EMBA 8150 Project
- Think of something that
you may want to predict or classify in your business (the business of one
of the group members). If you can find data for that variable and
potential predictor variables, that is ideal. If not, use a dataset
available online. A couple of sources are:
- UCI Machine Learning
Repository
- Kaggle
- Find a suitable dependent
variable (numeric or categorical) to predict from the dataset you pick – numeric is ideal, since we did
that in class. If you pick a categorical dependent, make sure you only use
one with two categories, and then follow the posted example of
classification – this will be more difficult for you since we did not
explicitly discuss how to do this in class.
- Build a prediction (numeric
dependent) or classification (categorical dependent) model and interpret.
Written Report
Guidelines
- Introduction
– what is the goal of the project?
- Data
- Source,
variables (put data dictionary in appendix)
- Sample
Size
- Dependent
Variable, Outcome period, Sample Time Frame (be aware that the outcome
period can be 0 if the prediction is for right now rather than the
future.

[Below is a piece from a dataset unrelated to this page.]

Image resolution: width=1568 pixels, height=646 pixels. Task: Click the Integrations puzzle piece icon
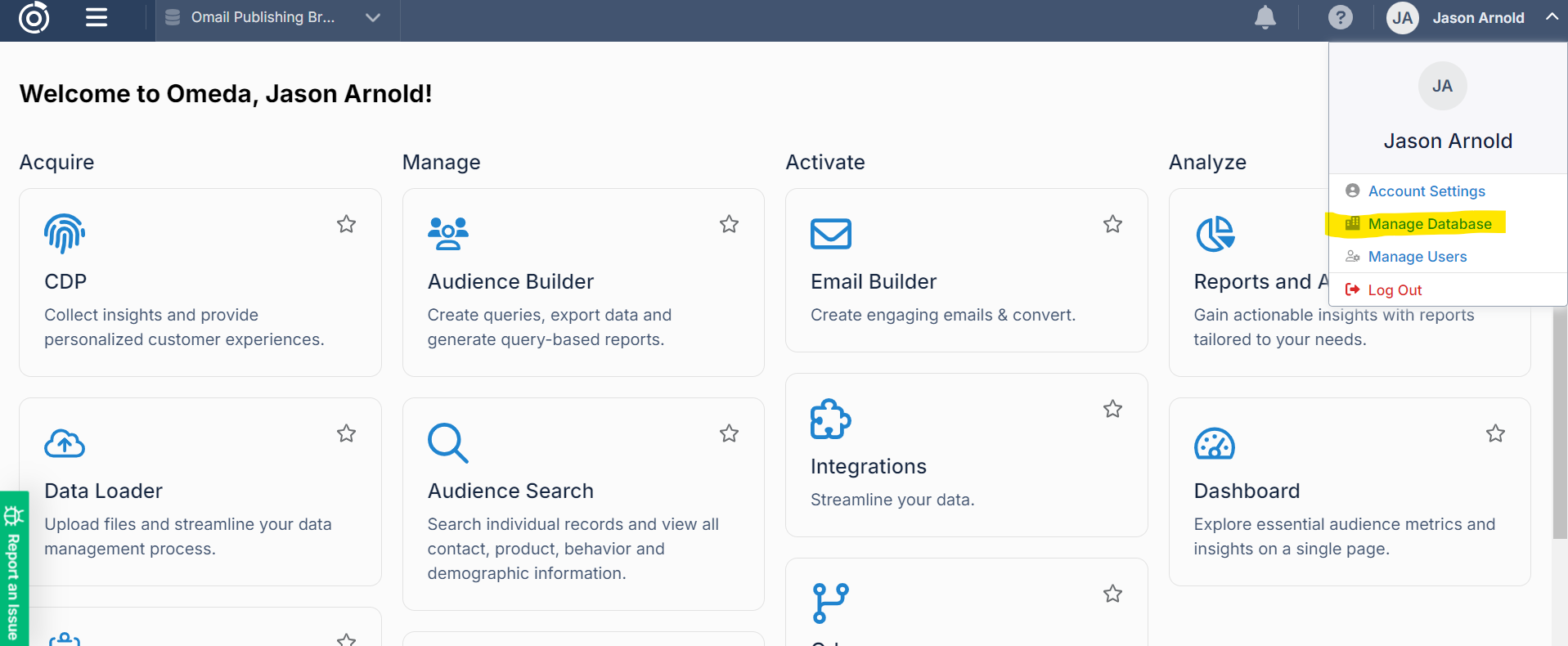[x=830, y=419]
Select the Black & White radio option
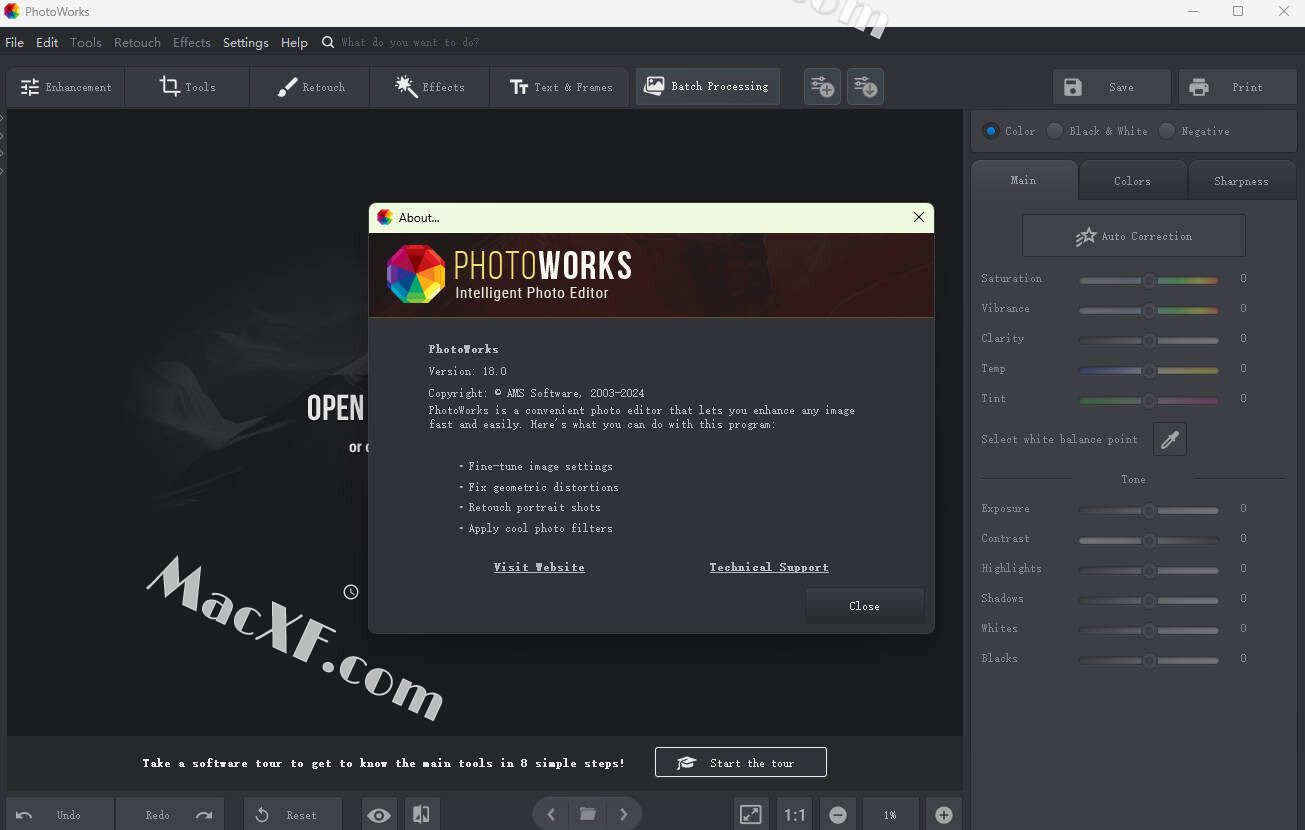1305x830 pixels. (x=1055, y=131)
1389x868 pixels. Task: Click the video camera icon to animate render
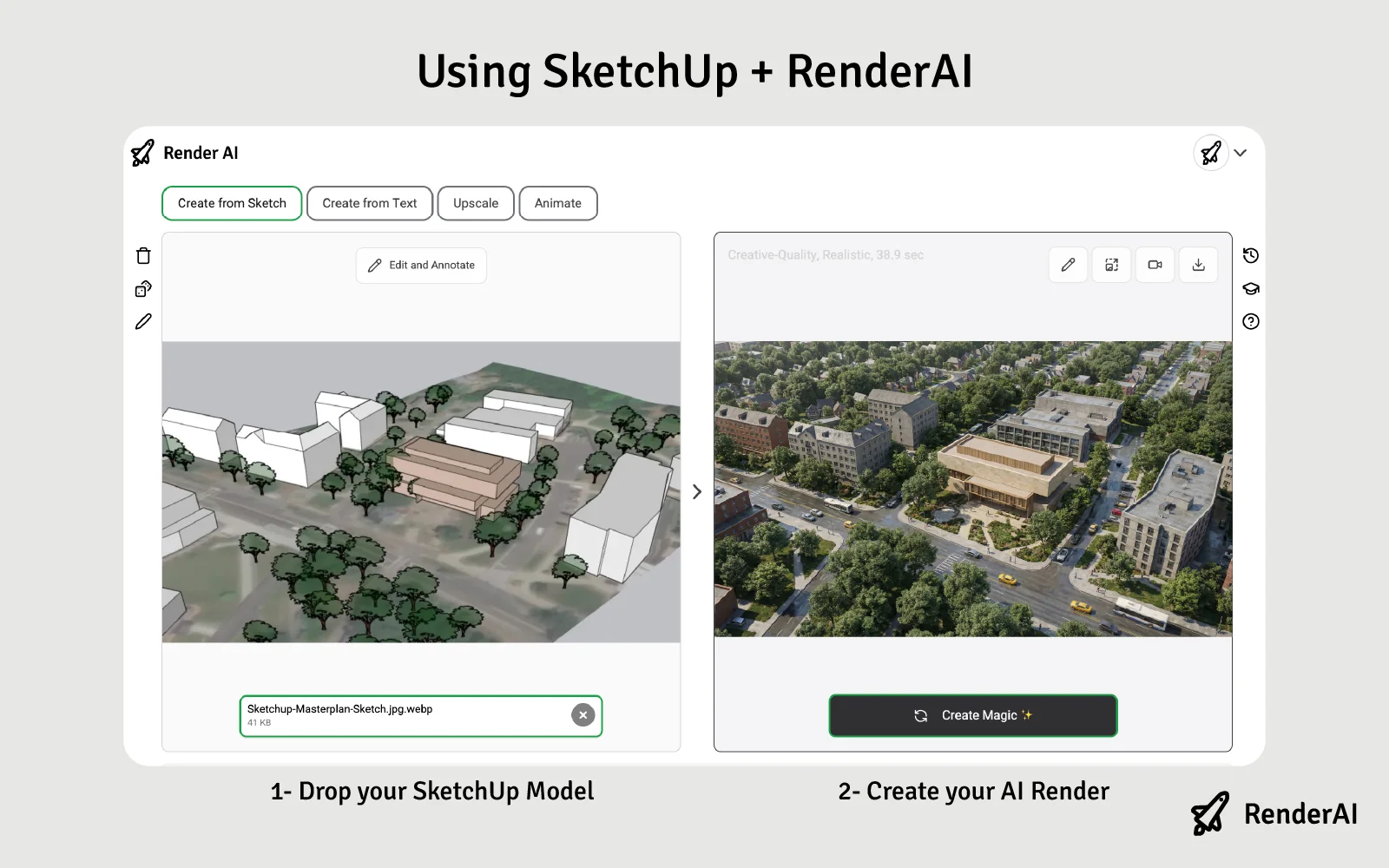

For example, predicting a home price based on area, number of
bedrooms, etc., would have an outcome period of 0 since the predicted
price is estimated for the current moment).
- Data
Preparation, if any was needed (aggregation, variable creation, data
cleaning)
- Methodology
- Preliminary
Analysis – compute Means and Standard Deviations of each variable in the
dataset so you get a sense of what the data look like.
- Show
scatterplots of each variable against the dependent (if dependent is
categorical, then do a pivot table instead, to show how the categories
are spread across the independent variable values).
- Do a
Regression to predict of classify
- Results
- Show
scorecard (results of final regression in plain English – write out the
model and interpret it)
- (put
actual regression results only in
appendix)
- Evaluate
using R-square and SE, or using the tabulation of classification results
by score group.
- Implementation
- Discuss
how the client should implement your model – If a classification model,
what cutoff scores you recommend, what strategies/decisions go with the
cutoffs.
Oral Presentation
Change the order for the oral presentation:
Present the project as you might to a client. As with the
written report, start with an introduction (even though the client knows what
their problem is, you discuss it anyhow). However, immediately follow that with
results and recommendations. Only go through data analysis details if asked for, or if some aspect of the data is
necessary to go through to understand the recommendations.